RECORDED INFORMATION:
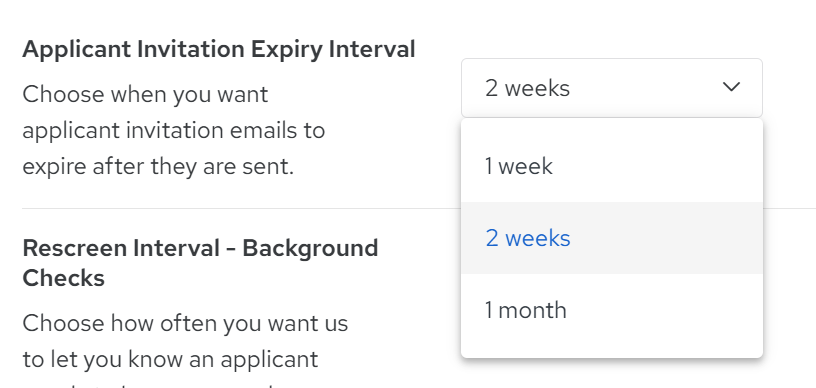Select the '1 week' option

[x=611, y=166]
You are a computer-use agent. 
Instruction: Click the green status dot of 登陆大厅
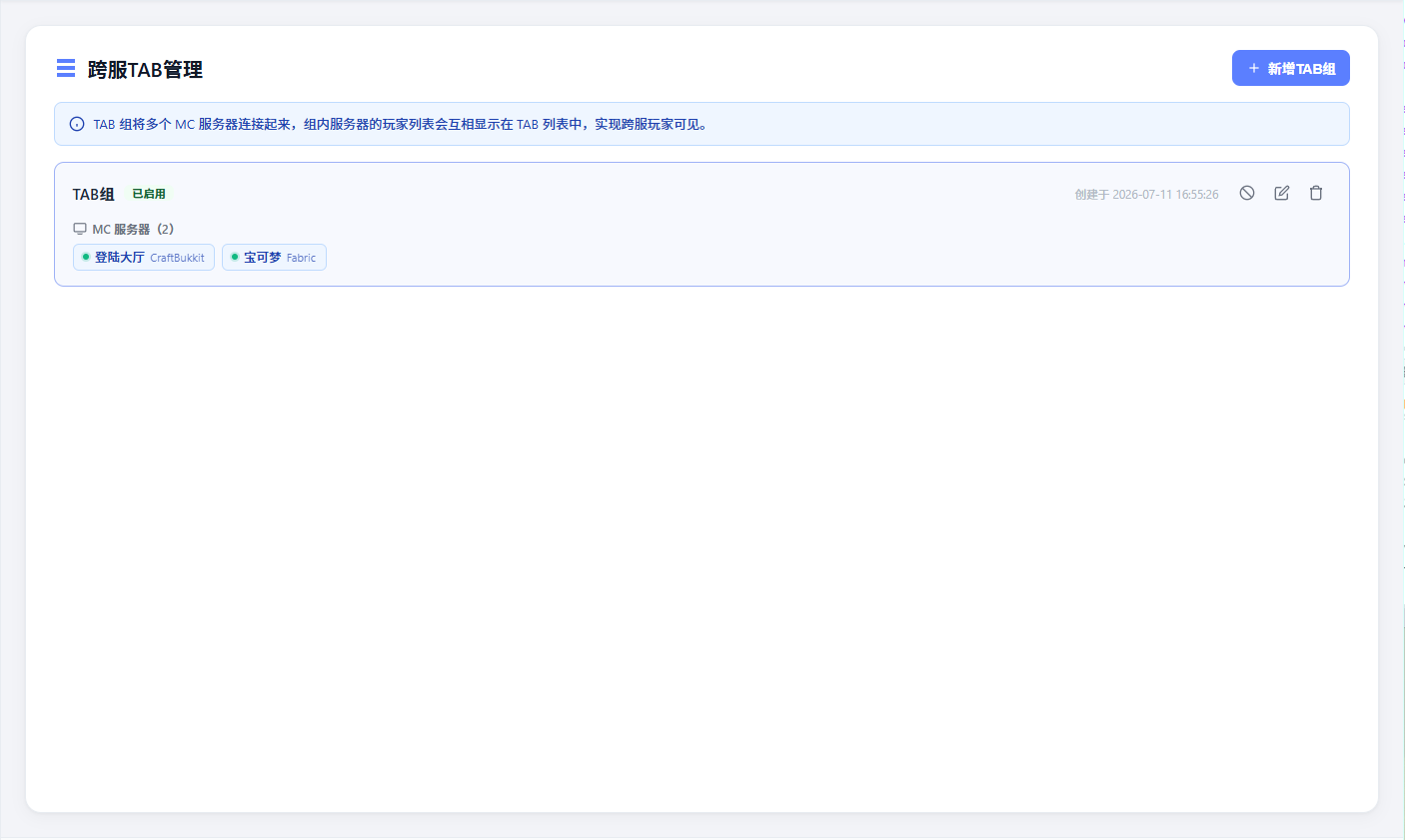(x=86, y=257)
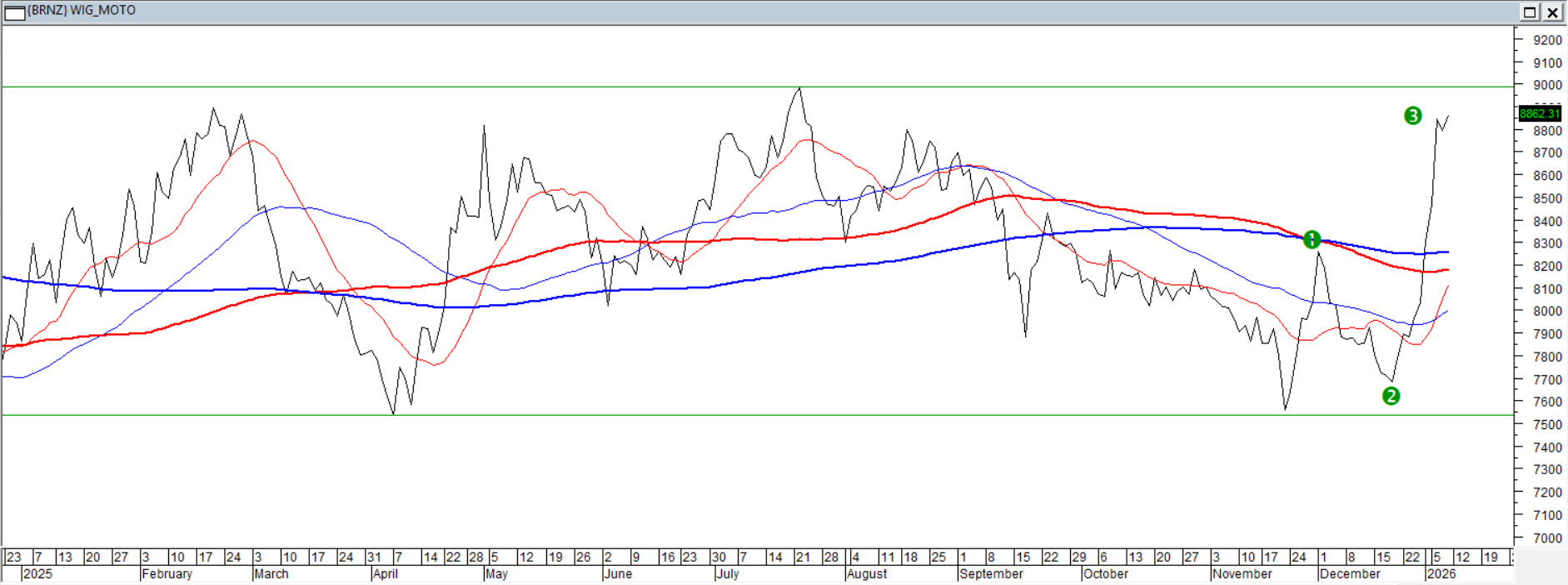1568x585 pixels.
Task: Click the July label on time axis
Action: (728, 574)
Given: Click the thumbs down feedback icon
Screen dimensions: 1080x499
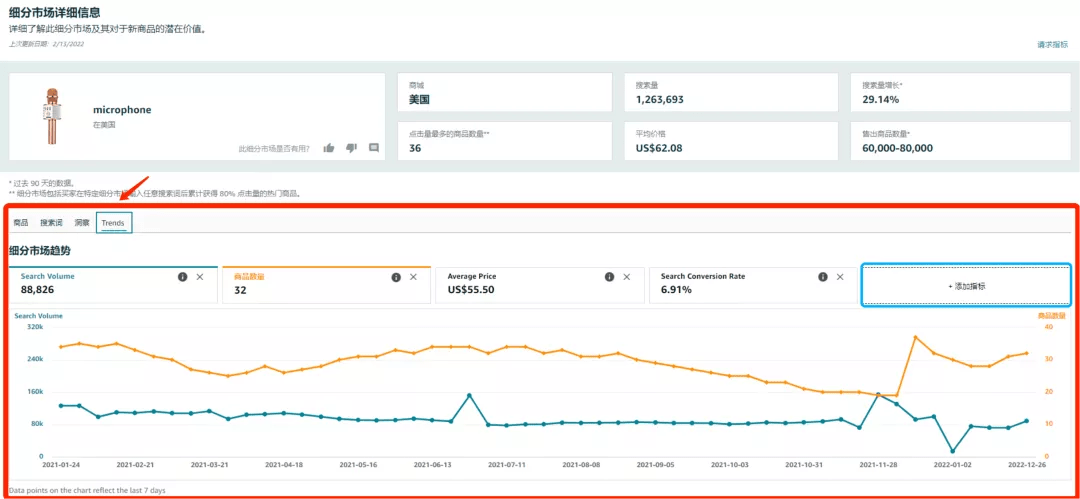Looking at the screenshot, I should click(x=351, y=148).

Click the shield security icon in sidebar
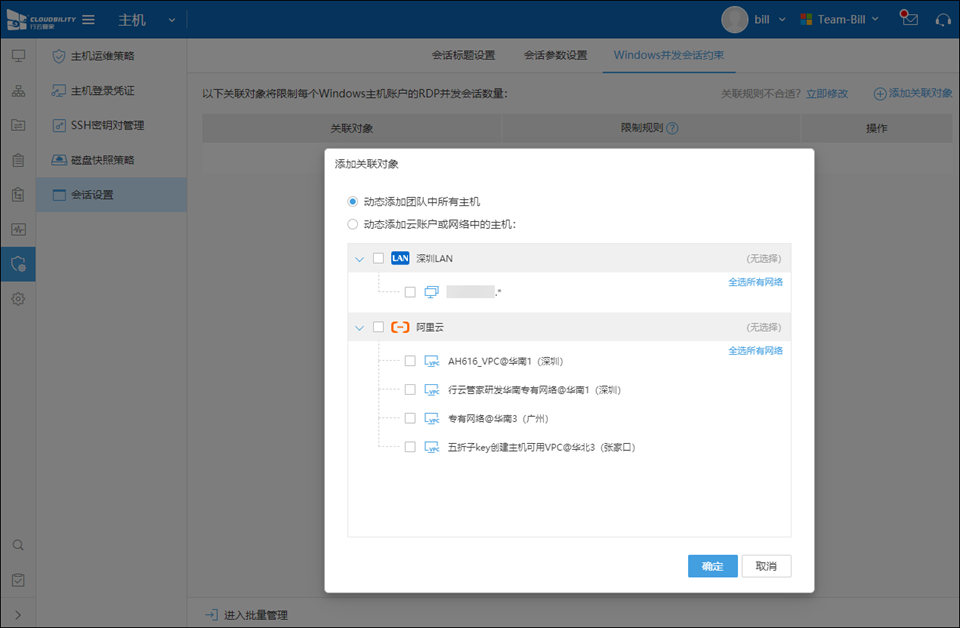click(x=18, y=264)
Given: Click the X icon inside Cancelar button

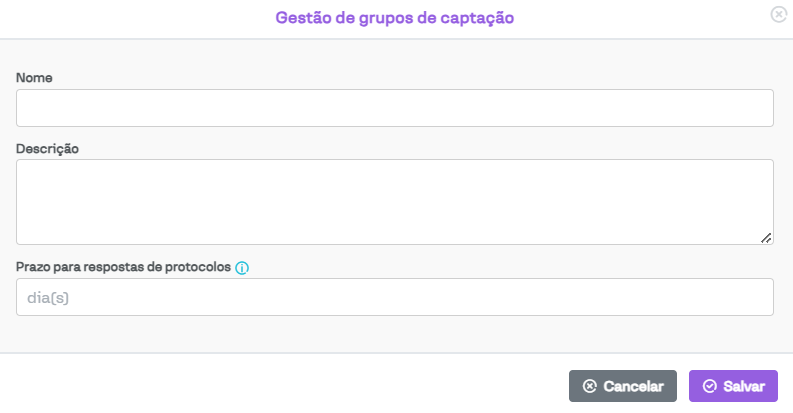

TASK TO CARRY OUT: For this exercise, reproduce the data above exactly from the line containing "You are a computer-use agent." through its final line, both ends included, with no pictures in the copy.

ANSWER FOR THIS EXERCISE:
You are a computer-use agent. 
Instruction: Click the green status dot of 登陆大厅
(x=86, y=257)
1568x585 pixels.
Task: Click the July label on time axis
Action: (728, 574)
Given: Click the thumbs down feedback icon
Screen dimensions: 1080x499
Looking at the screenshot, I should click(x=351, y=148).

Click the shield security icon in sidebar
click(x=18, y=264)
Given: Click the X icon inside Cancelar button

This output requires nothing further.